En début d’année, un agriculteur est décédé d’une leucémie. Si cette information n’est hélas pas exceptionnelle, ce qui est l’est davantage est que la maladie de ce viticulteur, Yannick Chénet, qui avait pulvérisé des pesticides sur ses vignes pendant de nombreuses années,  a été reconnue par la Mutualité sociale agricole (MSA) comme professionnelle. Cas rare, une vingtaine seulement l’ont été, alors que les enquêtes de santé menées par la MSA et par des chercheurs indépendants prouvent [2] les graves conséquences sanitaires liées à l’utilisation des pesticides : maladie de Parkinson -d’après l’INSERM le risque de contracter cette maladie est multiplié par deux chez les agriculteurs- cancers, troubles des systèmes digestifs et respiratoires etc…
 
Les pesticides altèrent la santé et tuent, nul ne l’ignore plus. D’après l’Organisation Mondiale de la Santé (OMS) il y aurait chaque année dans le monde plus d’un million de graves empoisonnements par les pesticides et plus de 200 000 décès !  Et la récente enquête menée par l’association Générations Futures prouvant la présence de dizaine de pesticides dans le repas quotidien d’un enfant de 10 ans confirme que la dangerosité des pesticides ne se limite pas à ceux qui les manipulent.  Si la responsabilité des firmes agrochimiques qui les fabriquent est incontestable, celle des pouvoirs publics qui en autorisent la production et l’utilisation l’est tout autant. Les multiples scandales, de l’amiante au Médiator en passant par les farines animales et la dioxine, ébranlent chaque fois un peu plus  un système basé sur le seul profit financier immédiat pour une minorité. Il est a espéré qu’à l’image de la dictature tunisienne les citoyens mettent fin, un jour prochain, à la collusion financière publique-privé qui autorise de tels scandales.
 
Pour favoriser une régulation qui supprime ces pratiques et protège les citoyens de leurs conséquences les consommateurs  ont un rôle éminent à jouer. Ils peuvent, entre autres actions, privilégier les entreprises et les agriculteurs qui produisent dans le respect de l’environnement et en particulier ceux qui font le choix de l’agriculture biologique. 
 

Produire bio pour manger bio

 
Produire et transformer en bio exclut toute utilisation d’engrais, de pesticides, d’additifs chimiques et d’OGM. S’il n’y en avait qu’un, cet avantage de l’agriculture biologique, curieusement absent des conclusions de certaines recherches[3] tendant à nier tout bénéfice pour  la santé humaine de la consommation des produits bio, devrait être déterminant pour la promouvoir et lui faire bénéficier des moyens maximums, en termes de recherches, de formation et d’information, nécessaires à son développement. Manger bio c’est donc bien. Encore faut-il que les produits bio soient disponibles et accessibles. Or,  malgré les promesses incantatoires des pouvoirs publics, à la suite de l’opération de communication électorale baptisée « Grenelle de l’environnement »,  c’est exactement l’inverse qui se produit en France.
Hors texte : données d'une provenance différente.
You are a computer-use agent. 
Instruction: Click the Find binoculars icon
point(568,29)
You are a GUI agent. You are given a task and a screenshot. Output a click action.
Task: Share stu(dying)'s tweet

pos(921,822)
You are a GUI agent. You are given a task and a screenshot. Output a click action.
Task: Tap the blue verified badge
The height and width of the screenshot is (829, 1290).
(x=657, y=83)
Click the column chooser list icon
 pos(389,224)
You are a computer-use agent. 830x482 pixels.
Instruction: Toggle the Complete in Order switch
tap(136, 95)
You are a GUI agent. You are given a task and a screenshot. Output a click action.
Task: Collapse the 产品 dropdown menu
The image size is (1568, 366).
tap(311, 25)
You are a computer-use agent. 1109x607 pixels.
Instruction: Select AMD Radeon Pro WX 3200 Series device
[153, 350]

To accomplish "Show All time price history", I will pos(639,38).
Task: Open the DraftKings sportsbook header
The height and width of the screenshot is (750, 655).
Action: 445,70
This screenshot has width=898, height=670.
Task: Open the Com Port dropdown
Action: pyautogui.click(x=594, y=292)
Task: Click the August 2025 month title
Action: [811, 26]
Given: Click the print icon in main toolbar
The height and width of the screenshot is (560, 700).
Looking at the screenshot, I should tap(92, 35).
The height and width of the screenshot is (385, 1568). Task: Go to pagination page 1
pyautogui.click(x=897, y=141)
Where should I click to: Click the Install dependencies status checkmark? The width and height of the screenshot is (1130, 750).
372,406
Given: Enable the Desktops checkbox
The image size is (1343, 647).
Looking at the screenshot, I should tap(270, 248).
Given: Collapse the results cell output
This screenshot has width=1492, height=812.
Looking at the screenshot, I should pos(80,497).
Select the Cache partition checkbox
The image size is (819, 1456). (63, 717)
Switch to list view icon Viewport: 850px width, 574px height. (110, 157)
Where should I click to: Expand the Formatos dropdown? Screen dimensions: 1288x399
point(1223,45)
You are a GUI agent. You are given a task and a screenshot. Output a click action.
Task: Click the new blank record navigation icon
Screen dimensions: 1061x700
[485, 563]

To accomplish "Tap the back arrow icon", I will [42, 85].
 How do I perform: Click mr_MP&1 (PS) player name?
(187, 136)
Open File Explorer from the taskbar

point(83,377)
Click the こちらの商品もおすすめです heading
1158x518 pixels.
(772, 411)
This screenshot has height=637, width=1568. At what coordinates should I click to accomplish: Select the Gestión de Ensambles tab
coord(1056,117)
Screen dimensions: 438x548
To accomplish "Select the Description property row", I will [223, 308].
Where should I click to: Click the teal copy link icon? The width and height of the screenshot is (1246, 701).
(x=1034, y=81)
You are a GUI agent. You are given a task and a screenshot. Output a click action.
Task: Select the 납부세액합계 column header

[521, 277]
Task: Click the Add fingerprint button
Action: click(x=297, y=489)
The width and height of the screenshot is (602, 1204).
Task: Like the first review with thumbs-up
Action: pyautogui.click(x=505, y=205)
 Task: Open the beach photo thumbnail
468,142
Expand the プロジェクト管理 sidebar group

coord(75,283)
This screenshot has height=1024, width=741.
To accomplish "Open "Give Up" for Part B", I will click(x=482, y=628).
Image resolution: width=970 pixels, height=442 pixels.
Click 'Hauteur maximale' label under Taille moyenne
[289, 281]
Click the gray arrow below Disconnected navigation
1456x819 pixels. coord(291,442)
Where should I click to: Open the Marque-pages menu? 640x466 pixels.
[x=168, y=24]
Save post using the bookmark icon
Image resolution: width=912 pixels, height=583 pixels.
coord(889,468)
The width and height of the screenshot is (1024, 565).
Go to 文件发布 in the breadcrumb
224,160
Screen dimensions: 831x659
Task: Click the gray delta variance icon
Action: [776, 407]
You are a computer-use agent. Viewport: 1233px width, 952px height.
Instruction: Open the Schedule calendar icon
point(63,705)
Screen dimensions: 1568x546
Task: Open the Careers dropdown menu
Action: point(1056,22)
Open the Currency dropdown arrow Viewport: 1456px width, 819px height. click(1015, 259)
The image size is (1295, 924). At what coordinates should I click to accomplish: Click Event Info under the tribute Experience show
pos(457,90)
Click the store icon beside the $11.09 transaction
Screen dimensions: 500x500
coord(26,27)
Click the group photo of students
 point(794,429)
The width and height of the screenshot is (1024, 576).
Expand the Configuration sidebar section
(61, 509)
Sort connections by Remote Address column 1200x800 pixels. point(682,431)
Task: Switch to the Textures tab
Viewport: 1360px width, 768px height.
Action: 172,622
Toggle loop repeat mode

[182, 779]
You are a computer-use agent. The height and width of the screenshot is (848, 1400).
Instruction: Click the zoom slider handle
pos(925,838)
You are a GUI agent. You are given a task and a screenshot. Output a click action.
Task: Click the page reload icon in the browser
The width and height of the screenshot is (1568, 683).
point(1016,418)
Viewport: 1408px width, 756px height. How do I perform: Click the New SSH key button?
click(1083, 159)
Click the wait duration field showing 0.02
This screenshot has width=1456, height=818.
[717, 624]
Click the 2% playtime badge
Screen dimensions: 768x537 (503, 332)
Alors qu’a été renouvelée l’autorisation du Cruiser, insecticide neurotoxique enrobant les semences de maïs suspecté d’anéantir les abeilles, alors que près de 200 millions d’euros sont accordés à la filière des agro carburants utilisant des tonnes de pesticides, la loi de finances 2011 a considérablement réduit le crédit fiscal destiné aux agriculteurs bio au risque de décourager de nouvelles conversions. Sachant que plus de 40% des produits bio consommés en France sont importés, (plus de 60% des fruits et légumes bio) cette réduction, négligeable en termes d’économies pour les finances publiques et stupide par le message de mépris de l’environnement et de la santé des populations qu’elle adresse aux citoyens,  va favoriser plus encore les importations de produits bio pour satisfaire la demande croissante des consommateurs.  Car importer a bien évidemment des conséquences regrettables tant sur l’environnement, du fait des kilomètres supplémentaires parcourus pour que les produits arrivent dans nos assiettes, que sur l’emploi agro alimentaire bio en France. Sans oublier les pratiques sociales dans certains pays peu compatibles avec les principes d’équité  de l’agriculture biologique et le risque de garanties moindres en termes de qualité de contrôle et de certification. 
 
Si les consommateurs, les transformateurs et les distributeurs ont un rôle essentiel à tenir en privilégiant les productions locales puis nationales, force est d’admettre que la condition essentielle réside dans l’existence de volumes de production française suffisants.  En la matière, des progrès considérables sont donc encore à faire. Les prochaines élections nationales de 2012 seront l’occasion d’exiger des réponses claires des candidats en matière de politique agricole et quant à leurs engagements pour la bio. Les prises de positions, mais surtout les actes et les votes au cours de la législature en cours, de ceux qui souhaiteront le renouvellement de leur mandat seront assurément déterminants dans nos choix. 
 

Consommer bio local [4] : un choix éthique et solidaire

 
Adhérer à une AMAP (association pour le maintien de l’agriculture paysanne) ou s’approvisionner à la ferme, sur les étals au marché, ou dans une coopérative de petits producteurs sont les circuits les plus courts pour consommer local. A condition d’exiger la labellisation bio, où pour le moins, de bien connaître l’agriculteur, s’il n’est pas certifié, et de lui rendre visite de temps à autre.  Mais les files d’attente dans les AMAP, quand elles existent, sont longues et la production locale n’est pas toujours suffisante pour répondre à la demande. En outre l’offre y est limitée ou inexistante en produits transformés. Certains réseaux de distribution spécialisés et magasins indépendants mettent l’accent sur leurs choix d’approvisionnements prioritairement auprès des producteurs et petits transformateurs locaux et il en est qui identifient très clairement cette provenance sur leurs rayons. A chacun d’entre  nous d’être vigilants et de vérifier l’origine des produits que nous consommons. En évitant les magasins ou les commerçants en ligne qui privilégient les produits importés, hors saison et/ou forcés sous serres chauffées, hormis éventuellement certains, indisponibles sous nos latitudes, à la condition expresse qu’ils soient issus d’un  commerce plus équitable.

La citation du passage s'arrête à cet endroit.